The world is watching Atlanta right now.
Billions of fans. Forty-eight nations. One tournament that has been called the most complex sporting event ever organized. And behind every moment of brilliance on the pitch, through every goal, every upset, every last-minute save, there is a staggering web of logistics, decisions, and technology working in perfect, invisible coordination.
What makes the 2026 FIFA World Cup truly remarkable isn’t just the football. It’s what it reveals about where AI has arrived and where it’s taking all of us.
Not long ago, artificial intelligence in sports meant a few analytics dashboards and some experimental camera tracking. Today, it’s the backbone of the entire tournament.
Lenovo, as FIFA’s official technology partner, has embedded AI into the hands of every participating team, offering an AI assistant that coaches and analysts are using to decode opponents, model game scenarios, and sharpen strategy in real time. On the field, AI is helping referees make faster, more accurate calls. In the stands and beyond, it’s powering fan experiences, translation services, and stadium security at a scale unimaginable a decade ago.
The connected ball alone generates 500 data points per second. Player tracking systems capture positional data at 25 frames per second. Every touch, every run, every decision is being measured, modeled, and fed back into a system that learns continuously.
This is not AI as a feature. This is AI as infrastructure.

Here in Atlanta, we’ve been watching this transformation unfold on the world’s biggest stage. But at ketteQ, we recognize the pattern because we see it every day in a different arena: the supply chain.
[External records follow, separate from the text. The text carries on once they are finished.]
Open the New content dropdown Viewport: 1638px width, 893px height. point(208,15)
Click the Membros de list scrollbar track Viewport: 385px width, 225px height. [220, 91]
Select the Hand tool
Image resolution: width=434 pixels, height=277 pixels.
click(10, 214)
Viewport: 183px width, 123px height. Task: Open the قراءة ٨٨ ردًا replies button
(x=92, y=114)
For decades, supply chain planning operated the way football once did: on instinct, experience, and static playbooks built before the game began. Planners would run their models, set their forecasts, and then spend the rest of the quarter reacting when reality didn’t cooperate. Demand spikes, supplier disruptions, inventory mismatches. They were managed after the fact, not anticipated before.
That era is ending.
Just as AI moved from the periphery of the World Cup to its operational core, intelligent AI agents are becoming the central nervous system of modern supply chain planning. Not a layer bolted onto an aging system. Not a dashboard that tells you what already happened. But a continuous, adaptive intelligence that monitors conditions in real time, runs thousands of scenarios simultaneously, and drives decisions before problems become crises.
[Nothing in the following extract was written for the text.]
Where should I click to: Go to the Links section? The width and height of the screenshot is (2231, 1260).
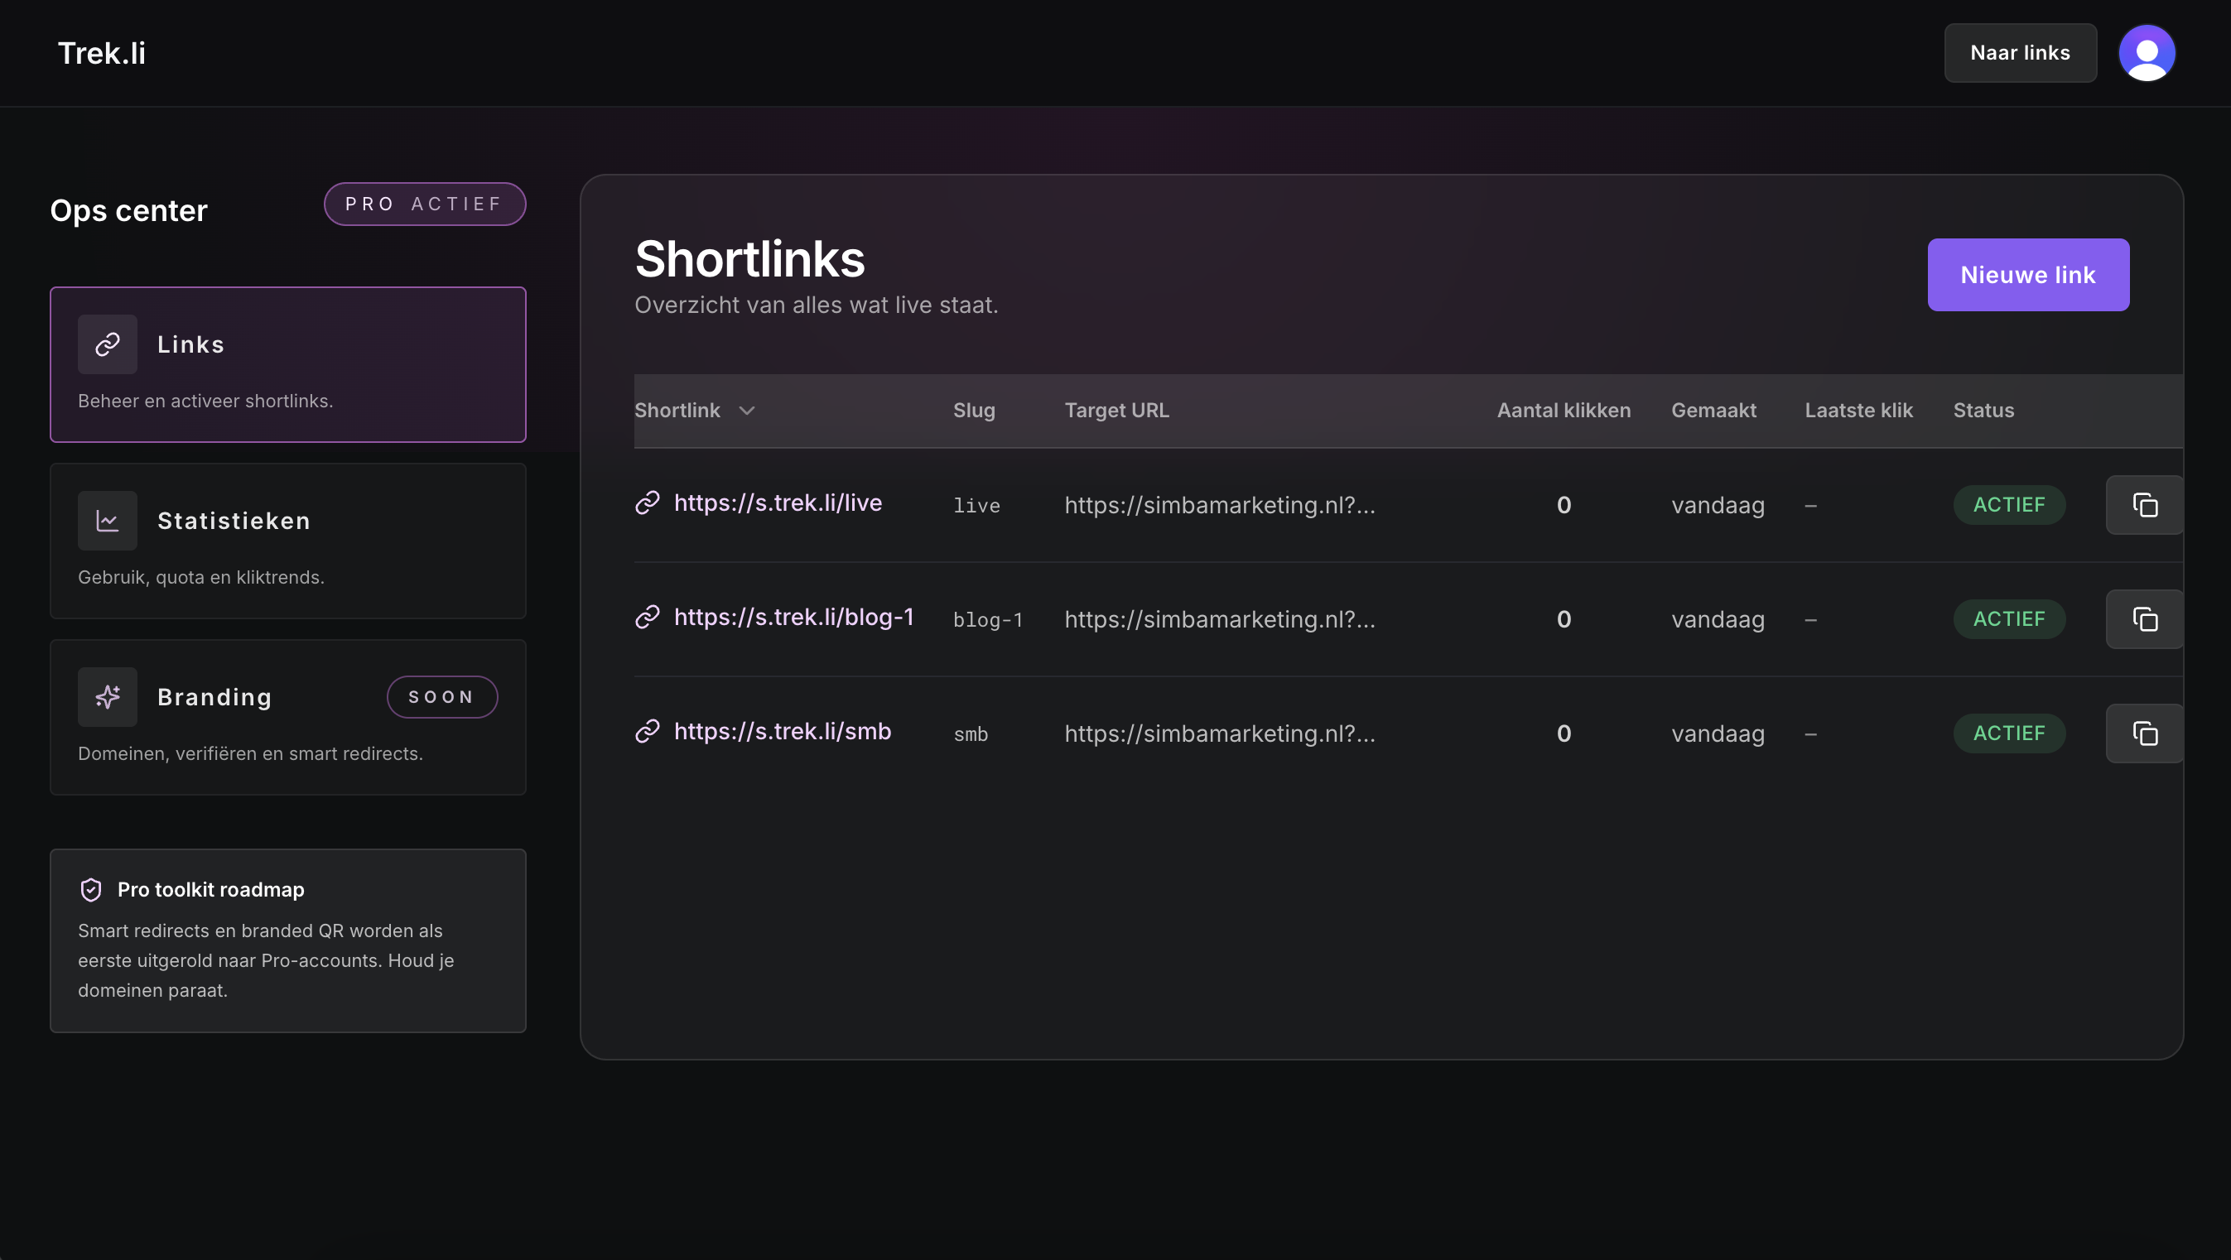point(288,365)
The World Cup doesn’t pause. Conditions shift by the minute. A star player goes down, a weather system rolls in, a surprise result reshapes the bracket, and jersey demand surges for a nation no one predicted would advance. The systems powering this tournament have to respond not in days or hours, but immediately.
That’s the standard your supply chain deserves too.
At ketteQ, our PolymatiQ™ agentic AI engine operates the same way: continuously, not periodically. Our Intelligent Digital Agents run across demand, supply, inventory, and customer commitments around the clock, evaluating trade-offs, simulating outcomes, and recommending actions as conditions evolve. They don’t wait for a weekly planning cycle. They don’t require a planner to manually trigger a rerun. They work the way a world-class team works, anticipating, adapting, and always moving forward.
One of our customers, Partner in Pet Food, deployed ketteQ agents on top of their existing planning system in just weeks, achieving 13% better capacity utilization and millions in annual cost reduction. Not by replacing everything they had. By adding intelligence that never stops working.

It’s no coincidence that the city hosting the world’s most AI-powered sporting event is also home to ketteQ. Atlanta has always been a place where ambition meets execution, where ideas that seem ahead of their time become the standard everyone else follows.
The 2026 World Cup is showing the world what’s possible when you stop reacting and start anticipating. When you stop planning in snapshots and start operating in real time. When AI moves from a tool you use occasionally to an intelligence that runs continuously alongside your team.
The future of supply chain planning looks a lot like what’s unfolding on these pitches right now: fast, adaptive, and powered by AI that never sits on the bench.
The game has changed. Is your supply chain ready to play?